Somewhere on the island of Manhattan, in a dimly lit room is a man in his mid to late thirties. In his hands a copy of The Hours by Michael Cunningham. Sections of that morning’s New York Times are scattered on the floor, on the couch, in the bathroom, a trail of paper that bears witness to his day. It’s a cozy apartment, wooden floors, warm brown leather chairs, entire walls made of books, and a window, which if looked at from the street, flickers blue.
He’s been living there for years. He’s thought of moving, but he likes it where he is, it’s home.
Most of his accent is gone, dulled by a life lived in New York, like a kitchen knife after years of heavy use. But even today, hints of another place still come out as alcohol seeps in.

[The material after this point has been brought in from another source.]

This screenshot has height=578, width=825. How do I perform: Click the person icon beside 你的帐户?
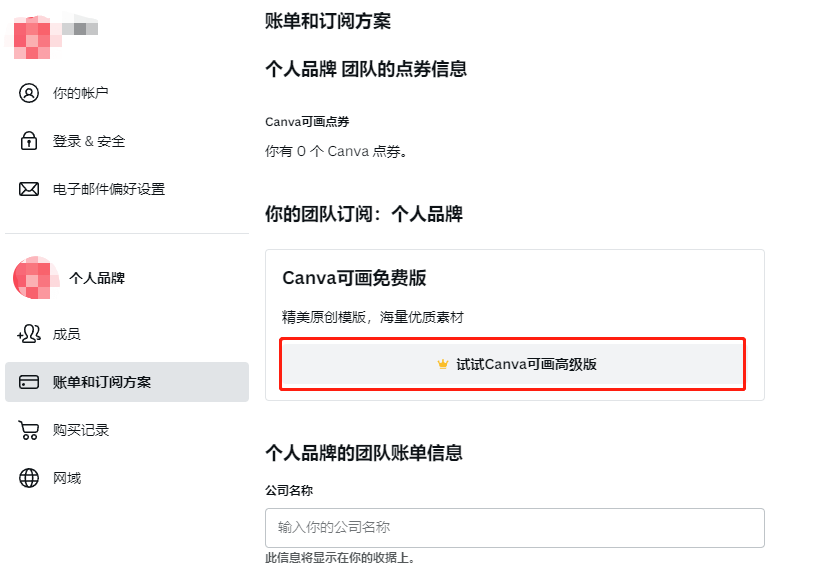click(29, 93)
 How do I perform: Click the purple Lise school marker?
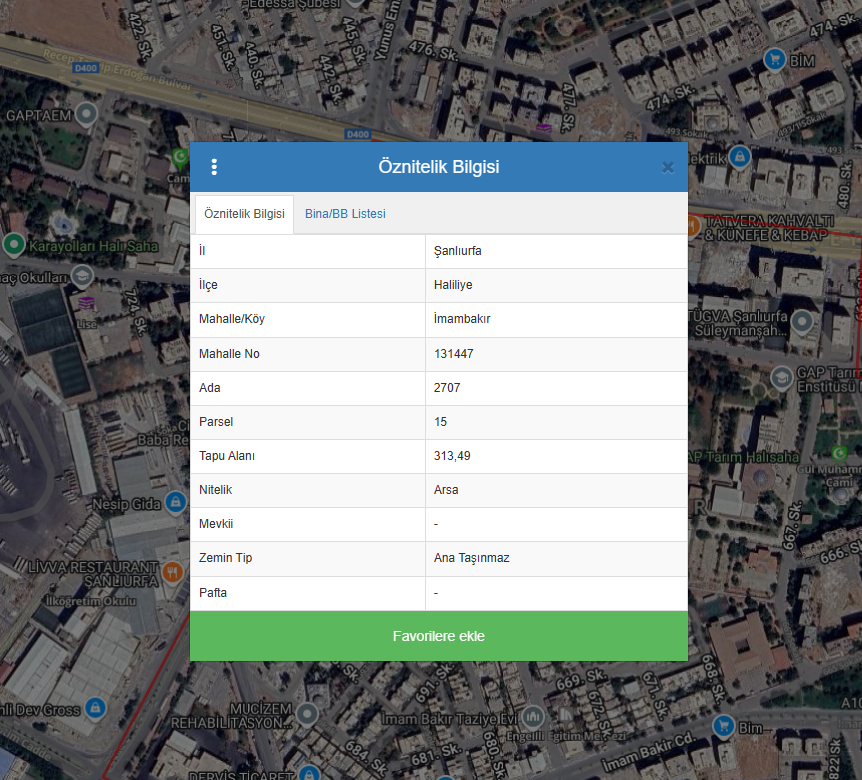(x=87, y=301)
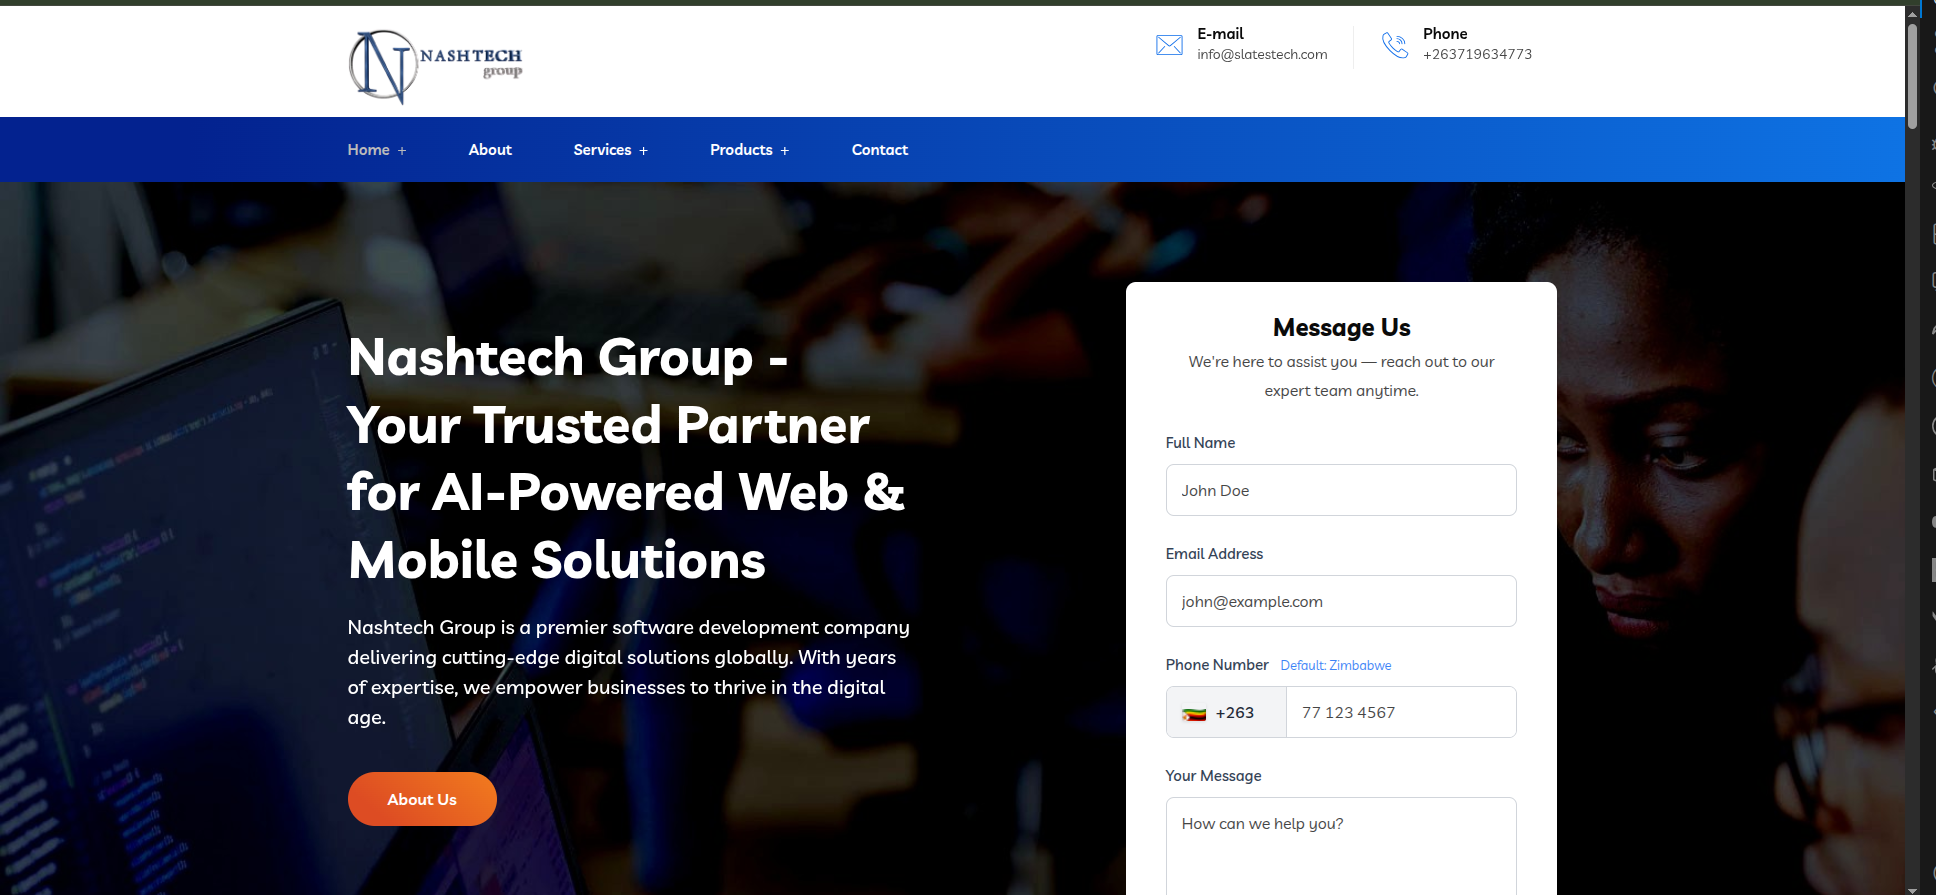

Handsome, quiet, he’s had a few serious relationships and at least one major heartbreak. It’s been a while since anyone’s managed to surprise him.
Sure, there are cute guys out there, baby gays with tight, fresh skin who spring a boner every time the wind blows their way, but at this stage of his life he needs more.
He’s a romantic. He’s the one who remembers birthdays and anniversaries, the one who spends hours finding the right present. He likes to see the surprised look on their face as they open it, a gift that says, “See? I’ve been listening.”
He likes to think the right guy’s out there, he’s just not sure.
Somewhere in Manhattan lives a man. He’s a bit of me, and a bit of whom I’d like to meet. An idea of a person that comes to mind whenever I get dumped, go on a bad date, or have sex of the ordinary kind. He has no clear features or name. He’s the one.